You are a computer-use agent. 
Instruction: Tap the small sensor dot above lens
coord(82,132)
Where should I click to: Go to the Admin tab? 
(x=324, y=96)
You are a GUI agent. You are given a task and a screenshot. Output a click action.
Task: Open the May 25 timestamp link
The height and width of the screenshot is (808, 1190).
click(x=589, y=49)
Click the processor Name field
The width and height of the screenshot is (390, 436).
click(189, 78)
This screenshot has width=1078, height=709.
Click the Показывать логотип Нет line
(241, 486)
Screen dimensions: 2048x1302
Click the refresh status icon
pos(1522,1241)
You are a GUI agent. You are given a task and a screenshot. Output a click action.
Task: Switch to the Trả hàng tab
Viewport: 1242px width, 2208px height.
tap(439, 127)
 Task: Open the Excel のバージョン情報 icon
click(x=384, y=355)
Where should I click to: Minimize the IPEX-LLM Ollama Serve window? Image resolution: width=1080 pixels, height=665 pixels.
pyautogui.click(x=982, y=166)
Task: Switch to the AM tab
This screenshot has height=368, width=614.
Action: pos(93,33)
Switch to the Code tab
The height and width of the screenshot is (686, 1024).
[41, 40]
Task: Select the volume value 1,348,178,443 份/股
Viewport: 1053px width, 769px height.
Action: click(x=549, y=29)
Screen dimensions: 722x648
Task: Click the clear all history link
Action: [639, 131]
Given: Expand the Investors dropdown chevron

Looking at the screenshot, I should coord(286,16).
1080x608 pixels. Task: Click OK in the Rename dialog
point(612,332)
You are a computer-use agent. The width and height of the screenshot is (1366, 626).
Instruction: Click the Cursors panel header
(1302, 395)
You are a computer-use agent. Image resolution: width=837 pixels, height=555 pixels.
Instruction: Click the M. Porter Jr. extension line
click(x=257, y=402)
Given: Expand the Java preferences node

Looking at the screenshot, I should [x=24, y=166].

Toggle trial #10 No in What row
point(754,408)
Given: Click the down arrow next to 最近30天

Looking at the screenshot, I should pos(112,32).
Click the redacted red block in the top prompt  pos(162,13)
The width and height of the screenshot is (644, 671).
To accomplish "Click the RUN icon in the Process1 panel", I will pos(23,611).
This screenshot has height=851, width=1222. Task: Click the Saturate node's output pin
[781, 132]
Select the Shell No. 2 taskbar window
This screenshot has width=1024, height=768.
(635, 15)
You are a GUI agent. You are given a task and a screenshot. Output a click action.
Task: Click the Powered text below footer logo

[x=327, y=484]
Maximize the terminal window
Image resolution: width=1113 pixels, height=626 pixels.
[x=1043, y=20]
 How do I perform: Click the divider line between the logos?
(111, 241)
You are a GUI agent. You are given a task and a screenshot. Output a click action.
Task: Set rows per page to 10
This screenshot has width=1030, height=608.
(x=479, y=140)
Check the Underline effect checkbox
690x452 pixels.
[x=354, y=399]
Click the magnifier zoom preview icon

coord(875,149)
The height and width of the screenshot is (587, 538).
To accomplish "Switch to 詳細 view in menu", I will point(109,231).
..........
> **TASK INSTRUCTIONS**
Print the entries again so that each one matches exactly.

> **YOUR SOLUTION**
You are a computer-use agent. 
Instruction: Tap the small sensor dot above lens
coord(82,132)
Where should I click to: Go to the Admin tab? 
(x=324, y=96)
You are a GUI agent. You are given a task and a screenshot. Output a click action.
Task: Open the May 25 timestamp link
The height and width of the screenshot is (808, 1190).
click(x=589, y=49)
Click the processor Name field
The width and height of the screenshot is (390, 436).
click(189, 78)
This screenshot has width=1078, height=709.
Click the Показывать логотип Нет line
(241, 486)
Screen dimensions: 2048x1302
Click the refresh status icon
pos(1522,1241)
You are a GUI agent. You are given a task and a screenshot. Output a click action.
Task: Switch to the Trả hàng tab
Viewport: 1242px width, 2208px height.
tap(439, 127)
 Task: Open the Excel のバージョン情報 icon
click(x=384, y=355)
Where should I click to: Minimize the IPEX-LLM Ollama Serve window? Image resolution: width=1080 pixels, height=665 pixels.
pyautogui.click(x=982, y=166)
Task: Switch to the AM tab
This screenshot has height=368, width=614.
Action: pos(93,33)
Switch to the Code tab
The height and width of the screenshot is (686, 1024).
[41, 40]
Task: Select the volume value 1,348,178,443 份/股
Viewport: 1053px width, 769px height.
Action: click(x=549, y=29)
Screen dimensions: 722x648
Task: Click the clear all history link
Action: [639, 131]
Given: Expand the Investors dropdown chevron

Looking at the screenshot, I should coord(286,16).
1080x608 pixels. Task: Click OK in the Rename dialog
point(612,332)
You are a computer-use agent. The width and height of the screenshot is (1366, 626).
Instruction: Click the Cursors panel header
(1302, 395)
You are a computer-use agent. Image resolution: width=837 pixels, height=555 pixels.
Instruction: Click the M. Porter Jr. extension line
click(x=257, y=402)
Given: Expand the Java preferences node

Looking at the screenshot, I should [x=24, y=166].

Toggle trial #10 No in What row
point(754,408)
Given: Click the down arrow next to 最近30天

Looking at the screenshot, I should pos(112,32).
Click the redacted red block in the top prompt  pos(162,13)
The width and height of the screenshot is (644, 671).
To accomplish "Click the RUN icon in the Process1 panel", I will pos(23,611).
This screenshot has height=851, width=1222. Task: Click the Saturate node's output pin
[781, 132]
Select the Shell No. 2 taskbar window
This screenshot has width=1024, height=768.
(635, 15)
You are a GUI agent. You are given a task and a screenshot. Output a click action.
Task: Click the Powered text below footer logo

[x=327, y=484]
Maximize the terminal window
Image resolution: width=1113 pixels, height=626 pixels.
[x=1043, y=20]
 How do I perform: Click the divider line between the logos?
(111, 241)
You are a GUI agent. You are given a task and a screenshot. Output a click action.
Task: Set rows per page to 10
This screenshot has width=1030, height=608.
(x=479, y=140)
Check the Underline effect checkbox
690x452 pixels.
[x=354, y=399]
Click the magnifier zoom preview icon

coord(875,149)
The height and width of the screenshot is (587, 538).
To accomplish "Switch to 詳細 view in menu", I will point(109,231).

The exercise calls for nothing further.